» What you need to do:
Return the items below word for word, starting at the first line and ending at the line that contains "coord(160,57)".

[Start of Records for the exercise]

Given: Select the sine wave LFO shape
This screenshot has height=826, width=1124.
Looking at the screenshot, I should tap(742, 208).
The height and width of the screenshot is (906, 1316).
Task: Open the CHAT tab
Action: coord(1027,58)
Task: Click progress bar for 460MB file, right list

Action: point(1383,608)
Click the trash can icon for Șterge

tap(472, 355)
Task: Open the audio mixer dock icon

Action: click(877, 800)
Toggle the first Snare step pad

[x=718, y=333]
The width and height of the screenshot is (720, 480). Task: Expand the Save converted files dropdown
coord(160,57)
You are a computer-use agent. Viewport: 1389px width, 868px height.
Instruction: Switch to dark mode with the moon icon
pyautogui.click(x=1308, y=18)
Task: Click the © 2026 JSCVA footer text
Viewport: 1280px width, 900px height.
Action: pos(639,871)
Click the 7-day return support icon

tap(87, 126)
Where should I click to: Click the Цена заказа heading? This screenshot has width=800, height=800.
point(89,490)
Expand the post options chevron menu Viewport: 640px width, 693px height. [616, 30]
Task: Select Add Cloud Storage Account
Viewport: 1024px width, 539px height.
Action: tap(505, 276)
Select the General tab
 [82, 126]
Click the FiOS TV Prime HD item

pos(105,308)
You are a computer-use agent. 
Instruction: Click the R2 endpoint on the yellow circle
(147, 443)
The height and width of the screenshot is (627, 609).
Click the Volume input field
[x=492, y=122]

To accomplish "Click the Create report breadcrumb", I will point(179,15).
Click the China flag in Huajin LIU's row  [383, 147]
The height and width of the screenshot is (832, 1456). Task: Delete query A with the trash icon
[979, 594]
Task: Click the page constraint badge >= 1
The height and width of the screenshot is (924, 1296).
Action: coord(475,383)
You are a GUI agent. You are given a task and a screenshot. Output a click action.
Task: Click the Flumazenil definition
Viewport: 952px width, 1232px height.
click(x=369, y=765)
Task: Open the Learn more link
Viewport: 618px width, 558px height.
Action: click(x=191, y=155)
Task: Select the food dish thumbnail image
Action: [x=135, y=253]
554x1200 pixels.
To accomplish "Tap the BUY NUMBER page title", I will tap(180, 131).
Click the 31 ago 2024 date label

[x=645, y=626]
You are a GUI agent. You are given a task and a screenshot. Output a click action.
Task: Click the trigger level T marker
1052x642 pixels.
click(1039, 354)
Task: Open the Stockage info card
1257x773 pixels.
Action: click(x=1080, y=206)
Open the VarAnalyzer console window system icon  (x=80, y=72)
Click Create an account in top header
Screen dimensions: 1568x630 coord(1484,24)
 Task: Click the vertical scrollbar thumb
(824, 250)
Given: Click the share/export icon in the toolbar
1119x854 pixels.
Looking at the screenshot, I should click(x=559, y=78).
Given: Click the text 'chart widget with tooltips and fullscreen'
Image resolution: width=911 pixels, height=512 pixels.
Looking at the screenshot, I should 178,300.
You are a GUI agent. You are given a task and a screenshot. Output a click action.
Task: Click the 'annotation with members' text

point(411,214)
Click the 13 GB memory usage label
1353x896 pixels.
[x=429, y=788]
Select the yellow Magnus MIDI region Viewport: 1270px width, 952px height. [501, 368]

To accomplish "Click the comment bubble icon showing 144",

[End of Records for the exercise]

» Response to this exercise:
Given: Select the sine wave LFO shape
This screenshot has height=826, width=1124.
Looking at the screenshot, I should tap(742, 208).
The height and width of the screenshot is (906, 1316).
Task: Open the CHAT tab
Action: coord(1027,58)
Task: Click progress bar for 460MB file, right list

Action: point(1383,608)
Click the trash can icon for Șterge

tap(472, 355)
Task: Open the audio mixer dock icon

Action: click(877, 800)
Toggle the first Snare step pad

[x=718, y=333]
The width and height of the screenshot is (720, 480). Task: Expand the Save converted files dropdown
coord(160,57)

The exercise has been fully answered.